Coventry and Port Vale could be on the brink of financial ruin. The collapse of ITV Digital has left them teetering on the edge of disaster.

They've been left unpicking a financial nightmare of immense proportions.

The clubs now face perhaps the greatest challenge in their long histories - to find a solution to their off-the-pitch woes.

Coventry City is already £30 million in debt and has just lost another £5 million.

Port Vale is also struggling to keep a healthy bank balance, having lost £400,000 in the digital collapse.

The price of success

Football is big business. The Nationwide Football League's deal with ITV Digital promised a brighter future for lower division clubs when it was struck in 1998.

Four years later, the fall-out from the collapse of ITV Digital is devastating with clubs' incomes falling dramatically.

Richard Shaw of Coventry
Coventry's Richard Shaw is one of the players to take a pay cut

It's been estimated that the ITV Digital collapse has cost the clubs relegated from last season's Premier League £4-£5 million.

The spiralling cost of footballers' wage bills has been blamed for pushing many clubs to the brink of financial ruin.

Last week Coventry City asked their players to take a 12.5% wage cut.

A major problem for relegated teams like Coventry is that they bring with them a Premiership wage structure.

Many experts also believe that the player wage increases experienced through the Football League, particularly in the Nationwide League, have resulted in wages that are unsustainable.

Coventry's total wage bill in 2001/02 was over £19 million. It's not surprising that they're now feeling the pinch.

Survival of the fittest

So what's the solution for our Division One and Two clubs if they're to survive?

The way forward for many clubs is attracting young talent and disposing of high earners.

Football supporters
Supporters are worried that some clubs will go to the wall

Port Vale Chairman Bill Bell says, "It just gets harder every year.
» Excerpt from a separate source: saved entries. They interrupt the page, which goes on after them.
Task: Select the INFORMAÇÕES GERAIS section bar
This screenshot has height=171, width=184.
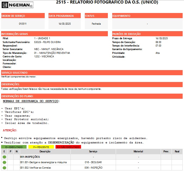Action: click(55, 34)
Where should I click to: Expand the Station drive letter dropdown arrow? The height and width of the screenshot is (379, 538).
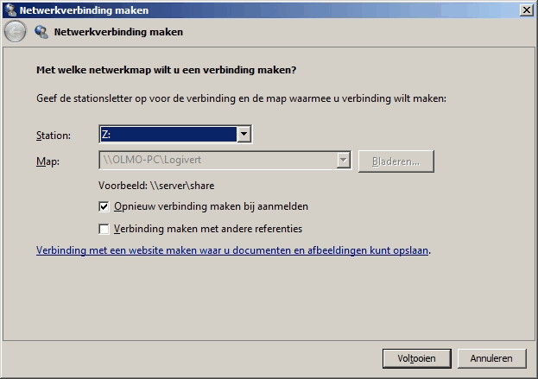coord(244,134)
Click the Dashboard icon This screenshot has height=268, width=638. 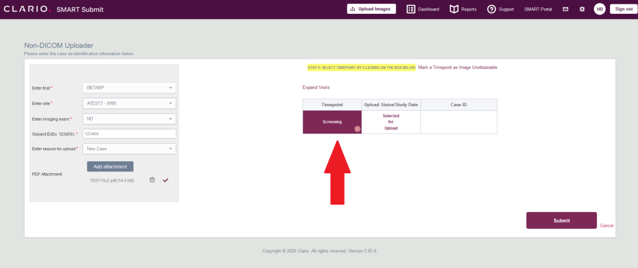click(410, 8)
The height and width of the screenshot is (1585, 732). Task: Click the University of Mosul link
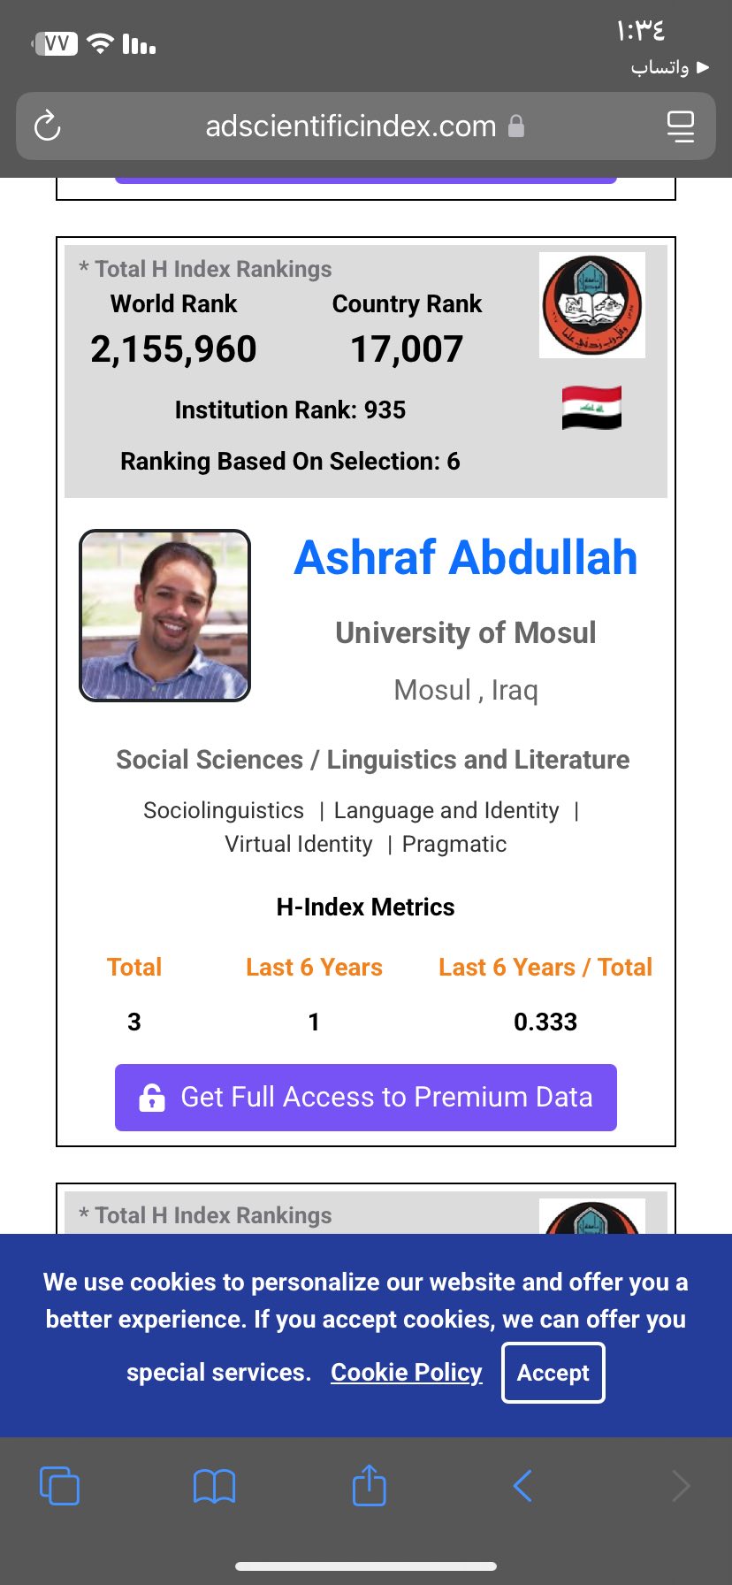465,633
I've had to cut my players' wages bill by 30%."

The club has also reduced the size of its squad to make the books balance.

The Valiants have already released Northern Ireland international Jon McCarthy to trim the club's wage bill this season.
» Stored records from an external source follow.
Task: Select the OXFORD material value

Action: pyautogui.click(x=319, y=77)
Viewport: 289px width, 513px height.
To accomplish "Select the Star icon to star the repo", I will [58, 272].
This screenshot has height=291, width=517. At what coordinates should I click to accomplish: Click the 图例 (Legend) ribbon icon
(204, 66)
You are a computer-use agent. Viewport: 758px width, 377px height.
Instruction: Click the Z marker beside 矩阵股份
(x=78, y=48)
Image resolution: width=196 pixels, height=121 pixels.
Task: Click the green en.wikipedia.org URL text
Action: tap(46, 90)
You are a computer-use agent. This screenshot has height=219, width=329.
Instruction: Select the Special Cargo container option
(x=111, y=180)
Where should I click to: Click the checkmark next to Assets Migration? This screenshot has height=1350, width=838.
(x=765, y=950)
Port Vale's manager Brian Horton told the club's web site, "Finances play a big part in football now."

"It's a situation as managers where you can't win because you don't want to sell you better players".

"But at the end of the day, the club has to survive financially and we are finding it difficult at the moment, for various reasons."

Victims of recession

High wage packets could be a thing of the past for players in the Nationwide League and lower divisions.

1950s football match with Johnny Haynes
Johnny Haynes started the boom in players' salaries

But at least it isn't as bad as it was in the early days of the Football League.

During the late 1950s the maximum wage for a footballer was a paltry £20 a week.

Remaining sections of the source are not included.